En ce sens, j’ai été influencée par l’élaboration du Monster de Hans Tutschku78, cette sorte de méga-patch constituant une véritable boîte à outils de synthèse numérique et pouvant servir à de nombreux projets. Mon approche de l’informatique a ainsi commencé par la construction de patchs avec Max explorant des procédés de synthèse, de lignes de délai, de filtrage, etc. dans le seul objectif de générer des idées musicales par l’expérimentation. Plus tard, sur OpenMusic, j’ai construit l’Aquarium: un ensemble de modules d’interpolations graphiques (BPF) dessinant de manière aléatoire des formes de poissons. L’utilisateur pouvait choisir la forme de la tête, du corps ou de la queue; chaque poisson générant alors des séquences musicales toujours différentes et potentiellement exploitables dans une œuvre79. Tous ces patchs, à l’instar du Monster, trouvaient une continuité et évoluaient au fil des projets comme une œuvre en construction perpétuelle. Ma démarche se plaçait alors sous le schéma suivant, inspiré de Nicolas Bernier80:

technologie —————vers — — — —> idées

76 Bruno Bossis, « Écriture instrumentale, écriture de l’instrument », dans Stévance, Sophie, Composer au XXIe

siècle: pratiques, philosophies, langages et analyses. Paris: J. Vrin, 2010, pp. 119-135.

77 Ibid. p. 135.

78 Hans Tutschku et Ketty Nez, An Interview with Hans Tutschku. The MIT Press, 2003. http://muse.jhu.edu/content/oai/journals/computer_music_journal/v027/27.4tutschku.pdf.

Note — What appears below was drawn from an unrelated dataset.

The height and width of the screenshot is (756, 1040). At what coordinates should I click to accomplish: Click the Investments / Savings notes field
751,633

79 L’une des mes pièces : Sept Mimes Messagers pour orchestre à cordes représente un aboutissement de l’écriture avec l’Aquarium.

80 Nicolas Bernier, Five object-based sound compositions. Thèse de Doctorat, University of Huddersfield, 2013, p. 55.

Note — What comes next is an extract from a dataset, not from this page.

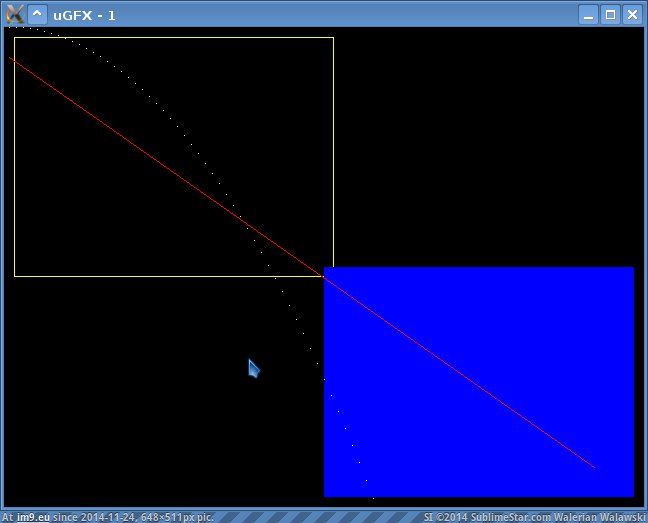Close the uGFX - 1 window

click(x=631, y=15)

Quelques années plus tard, avec une meilleure maîtrise des outils, j’ai pu organiser ma pensée en ces termes de résolution d’algorithmes, c’est-à-dire de partir d’un concept qui serait résolu par l’élaboration d’un patch, donc le schéma inverse:

idée —————vers — — — —> technologies

Très vite, il est apparu que le schéma était réciproque, l’élaboration d’un cadre technologique influençant l’idée musicale et inversement:

technologies < — — — > idées

Cette nouvelle approche liée à l’informatique apporte son lot de problèmes. Outre la question de la pérennité des œuvres face à l’obsolescence logicielle, se pose cette difficulté de ne pas basculer dans le domaine de la composition automatique, ou bien, de trop nous assujettir à l’outil. C’est pourquoi, je garde à l’esprit que la composition se doit d’exploiter efficacement le cadre pour que le moyen ne devienne pas la finalité de l’œuvre : « [l’acte de création]: un numéro d’équilibriste entre ordre implacable et désordre (…), entre processus et déviation, entre immuabilité et subversion… »81 .

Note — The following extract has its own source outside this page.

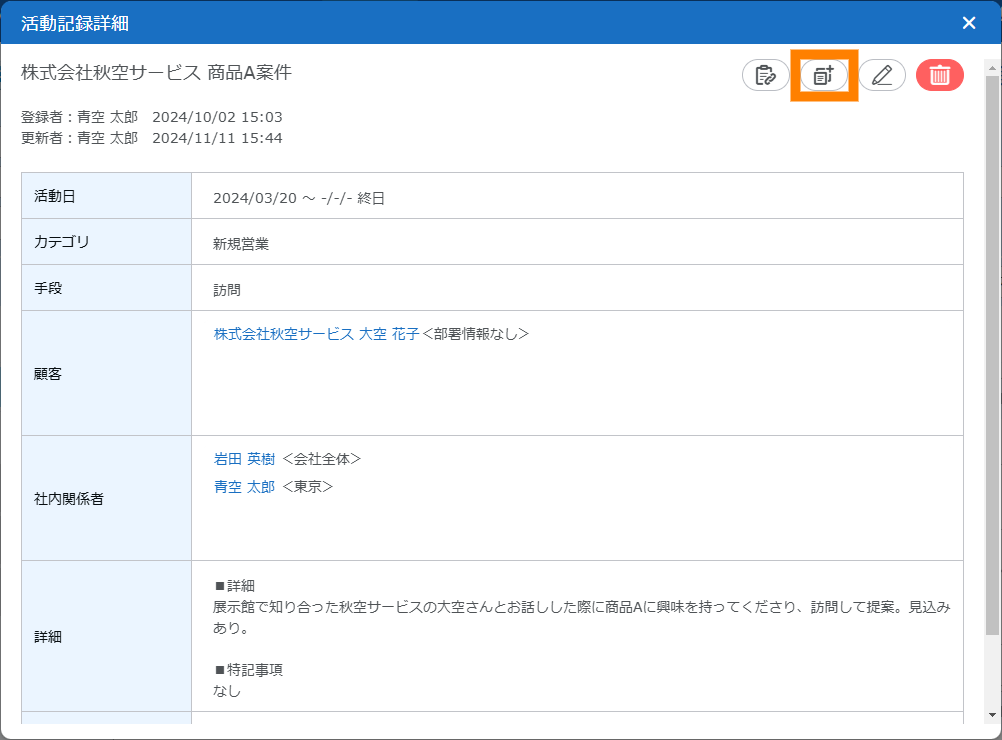Open customer link 株式会社秋空サービス 大空 花子
1002x740 pixels.
[x=316, y=334]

Je considère mon approche technologique de la musique comme ambiguë entre les pensées informatique et instrumentale. Il existe en effet deux axes qui ont un lien fort avec la notion d’instrument: l’aspect de la physicalité avec les outils analogiques, et l’aspect de l’instrument composé sur lequel on joue avec les outils numériques. De plus, mon approche exclut l’idée d’une composition automatique pour privilégier la composition assistée par ordinateur et le domaine du traitement en temps réel. Le chapitre 4 abordera dans le détail ces applications au sein de trois œuvres de mon corpus musical: Solange Orange, Là-bas, ici, ndawoni ? et Alice Complice.